## [Exercise instructions]
I need all of the entries printed exactly.

##### Excerpted data

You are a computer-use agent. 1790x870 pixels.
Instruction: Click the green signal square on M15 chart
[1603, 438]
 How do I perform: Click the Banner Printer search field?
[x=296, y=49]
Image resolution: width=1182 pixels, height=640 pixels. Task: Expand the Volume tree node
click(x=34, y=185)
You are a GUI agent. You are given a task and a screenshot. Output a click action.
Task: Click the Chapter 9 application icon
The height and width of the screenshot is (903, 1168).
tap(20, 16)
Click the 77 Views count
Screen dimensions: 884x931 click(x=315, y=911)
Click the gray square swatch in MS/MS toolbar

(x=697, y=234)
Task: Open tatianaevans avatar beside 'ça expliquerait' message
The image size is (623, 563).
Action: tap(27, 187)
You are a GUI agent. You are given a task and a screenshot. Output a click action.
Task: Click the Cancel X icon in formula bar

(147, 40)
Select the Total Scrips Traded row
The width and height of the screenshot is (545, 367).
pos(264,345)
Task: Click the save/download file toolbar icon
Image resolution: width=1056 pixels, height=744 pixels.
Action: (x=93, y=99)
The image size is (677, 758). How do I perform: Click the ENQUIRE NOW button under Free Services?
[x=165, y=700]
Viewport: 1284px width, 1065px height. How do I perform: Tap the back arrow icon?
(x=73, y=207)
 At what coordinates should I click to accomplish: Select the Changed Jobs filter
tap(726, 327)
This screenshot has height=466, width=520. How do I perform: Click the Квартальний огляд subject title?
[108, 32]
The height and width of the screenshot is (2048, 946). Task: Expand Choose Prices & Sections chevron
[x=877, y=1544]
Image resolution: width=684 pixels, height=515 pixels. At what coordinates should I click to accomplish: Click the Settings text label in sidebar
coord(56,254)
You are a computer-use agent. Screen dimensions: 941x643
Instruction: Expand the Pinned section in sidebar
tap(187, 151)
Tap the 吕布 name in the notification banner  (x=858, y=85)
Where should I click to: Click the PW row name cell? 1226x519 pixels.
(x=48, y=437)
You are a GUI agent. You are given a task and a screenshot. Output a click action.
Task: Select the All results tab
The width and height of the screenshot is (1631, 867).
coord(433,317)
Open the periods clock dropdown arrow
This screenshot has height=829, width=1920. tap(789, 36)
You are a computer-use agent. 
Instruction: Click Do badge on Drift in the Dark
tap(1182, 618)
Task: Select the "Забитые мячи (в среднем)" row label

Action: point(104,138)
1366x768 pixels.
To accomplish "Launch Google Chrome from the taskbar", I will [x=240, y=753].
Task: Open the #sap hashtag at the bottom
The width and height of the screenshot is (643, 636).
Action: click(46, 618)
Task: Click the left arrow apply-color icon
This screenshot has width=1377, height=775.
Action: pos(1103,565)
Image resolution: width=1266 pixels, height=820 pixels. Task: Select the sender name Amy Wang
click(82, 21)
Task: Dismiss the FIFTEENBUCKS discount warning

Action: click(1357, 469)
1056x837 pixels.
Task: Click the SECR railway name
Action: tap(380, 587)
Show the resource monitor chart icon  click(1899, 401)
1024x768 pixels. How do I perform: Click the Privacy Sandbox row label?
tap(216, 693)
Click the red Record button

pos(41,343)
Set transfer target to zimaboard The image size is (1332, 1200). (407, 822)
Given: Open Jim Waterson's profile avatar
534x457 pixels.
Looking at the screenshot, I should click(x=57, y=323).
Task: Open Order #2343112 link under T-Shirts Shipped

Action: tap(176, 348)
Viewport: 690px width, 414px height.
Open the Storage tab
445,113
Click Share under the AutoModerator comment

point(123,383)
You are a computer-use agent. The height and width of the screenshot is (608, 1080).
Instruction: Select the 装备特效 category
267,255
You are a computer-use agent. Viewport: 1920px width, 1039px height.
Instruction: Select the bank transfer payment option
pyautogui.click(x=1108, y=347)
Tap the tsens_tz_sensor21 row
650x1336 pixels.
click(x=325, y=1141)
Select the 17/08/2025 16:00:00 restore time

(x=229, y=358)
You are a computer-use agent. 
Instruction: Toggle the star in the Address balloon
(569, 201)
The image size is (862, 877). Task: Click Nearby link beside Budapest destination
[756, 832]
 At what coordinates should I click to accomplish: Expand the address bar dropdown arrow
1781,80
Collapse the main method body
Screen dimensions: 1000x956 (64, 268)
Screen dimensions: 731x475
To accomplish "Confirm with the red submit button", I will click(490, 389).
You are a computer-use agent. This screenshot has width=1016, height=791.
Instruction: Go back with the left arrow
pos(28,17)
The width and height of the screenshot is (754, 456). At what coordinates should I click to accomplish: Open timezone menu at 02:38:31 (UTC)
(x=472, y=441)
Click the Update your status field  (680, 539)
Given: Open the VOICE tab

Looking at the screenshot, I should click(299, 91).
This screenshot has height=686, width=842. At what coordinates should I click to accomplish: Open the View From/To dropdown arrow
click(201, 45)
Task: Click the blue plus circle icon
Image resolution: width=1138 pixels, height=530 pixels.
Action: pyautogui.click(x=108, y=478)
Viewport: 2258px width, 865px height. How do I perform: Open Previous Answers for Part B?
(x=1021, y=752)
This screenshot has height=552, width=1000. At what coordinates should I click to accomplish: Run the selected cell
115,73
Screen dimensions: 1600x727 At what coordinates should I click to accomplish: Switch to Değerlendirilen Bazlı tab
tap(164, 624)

##########

## [Completed exercise]
You are a computer-use agent. 1790x870 pixels.
Instruction: Click the green signal square on M15 chart
[1603, 438]
 How do I perform: Click the Banner Printer search field?
[x=296, y=49]
Image resolution: width=1182 pixels, height=640 pixels. Task: Expand the Volume tree node
click(x=34, y=185)
You are a GUI agent. You are given a task and a screenshot. Output a click action.
Task: Click the Chapter 9 application icon
The height and width of the screenshot is (903, 1168).
tap(20, 16)
Click the 77 Views count
Screen dimensions: 884x931 click(x=315, y=911)
Click the gray square swatch in MS/MS toolbar

(x=697, y=234)
Task: Open tatianaevans avatar beside 'ça expliquerait' message
The image size is (623, 563).
Action: tap(27, 187)
You are a GUI agent. You are given a task and a screenshot. Output a click action.
Task: Click the Cancel X icon in formula bar

(147, 40)
Select the Total Scrips Traded row
The width and height of the screenshot is (545, 367).
pos(264,345)
Task: Click the save/download file toolbar icon
Image resolution: width=1056 pixels, height=744 pixels.
Action: (x=93, y=99)
The image size is (677, 758). How do I perform: Click the ENQUIRE NOW button under Free Services?
[x=165, y=700]
Viewport: 1284px width, 1065px height. How do I perform: Tap the back arrow icon?
(x=73, y=207)
 At what coordinates should I click to accomplish: Select the Changed Jobs filter
tap(726, 327)
This screenshot has height=466, width=520. How do I perform: Click the Квартальний огляд subject title?
[108, 32]
The height and width of the screenshot is (2048, 946). Task: Expand Choose Prices & Sections chevron
[x=877, y=1544]
Image resolution: width=684 pixels, height=515 pixels. At what coordinates should I click to accomplish: Click the Settings text label in sidebar
coord(56,254)
You are a computer-use agent. Screen dimensions: 941x643
Instruction: Expand the Pinned section in sidebar
tap(187, 151)
Tap the 吕布 name in the notification banner  (x=858, y=85)
Where should I click to: Click the PW row name cell? 1226x519 pixels.
(x=48, y=437)
You are a GUI agent. You are given a task and a screenshot. Output a click action.
Task: Select the All results tab
The width and height of the screenshot is (1631, 867).
coord(433,317)
Open the periods clock dropdown arrow
This screenshot has height=829, width=1920. tap(789, 36)
You are a computer-use agent. 
Instruction: Click Do badge on Drift in the Dark
tap(1182, 618)
Task: Select the "Забитые мячи (в среднем)" row label

Action: point(104,138)
1366x768 pixels.
To accomplish "Launch Google Chrome from the taskbar", I will [x=240, y=753].
Task: Open the #sap hashtag at the bottom
The width and height of the screenshot is (643, 636).
Action: click(46, 618)
Task: Click the left arrow apply-color icon
This screenshot has width=1377, height=775.
Action: pos(1103,565)
Image resolution: width=1266 pixels, height=820 pixels. Task: Select the sender name Amy Wang
click(82, 21)
Task: Dismiss the FIFTEENBUCKS discount warning

Action: click(1357, 469)
1056x837 pixels.
Task: Click the SECR railway name
Action: tap(380, 587)
Show the resource monitor chart icon  click(1899, 401)
1024x768 pixels. How do I perform: Click the Privacy Sandbox row label?
tap(216, 693)
Click the red Record button

pos(41,343)
Set transfer target to zimaboard The image size is (1332, 1200). (407, 822)
Given: Open Jim Waterson's profile avatar
534x457 pixels.
Looking at the screenshot, I should click(x=57, y=323).
Task: Open Order #2343112 link under T-Shirts Shipped

Action: tap(176, 348)
Viewport: 690px width, 414px height.
Open the Storage tab
445,113
Click Share under the AutoModerator comment

point(123,383)
You are a computer-use agent. The height and width of the screenshot is (608, 1080).
Instruction: Select the 装备特效 category
267,255
You are a computer-use agent. Viewport: 1920px width, 1039px height.
Instruction: Select the bank transfer payment option
pyautogui.click(x=1108, y=347)
Tap the tsens_tz_sensor21 row
650x1336 pixels.
click(x=325, y=1141)
Select the 17/08/2025 16:00:00 restore time

(x=229, y=358)
You are a computer-use agent. 
Instruction: Toggle the star in the Address balloon
(569, 201)
The image size is (862, 877). Task: Click Nearby link beside Budapest destination
[756, 832]
 At what coordinates should I click to accomplish: Expand the address bar dropdown arrow
1781,80
Collapse the main method body
Screen dimensions: 1000x956 (64, 268)
Screen dimensions: 731x475
To accomplish "Confirm with the red submit button", I will click(490, 389).
You are a computer-use agent. This screenshot has width=1016, height=791.
Instruction: Go back with the left arrow
pos(28,17)
The width and height of the screenshot is (754, 456). At what coordinates should I click to accomplish: Open timezone menu at 02:38:31 (UTC)
(x=472, y=441)
Click the Update your status field  (680, 539)
Given: Open the VOICE tab

Looking at the screenshot, I should click(299, 91).
This screenshot has height=686, width=842. At what coordinates should I click to accomplish: Open the View From/To dropdown arrow
click(201, 45)
Task: Click the blue plus circle icon
Image resolution: width=1138 pixels, height=530 pixels.
Action: pyautogui.click(x=108, y=478)
Viewport: 2258px width, 865px height. How do I perform: Open Previous Answers for Part B?
(x=1021, y=752)
This screenshot has height=552, width=1000. At what coordinates should I click to accomplish: Run the selected cell
115,73
Screen dimensions: 1600x727 At what coordinates should I click to accomplish: Switch to Değerlendirilen Bazlı tab
tap(164, 624)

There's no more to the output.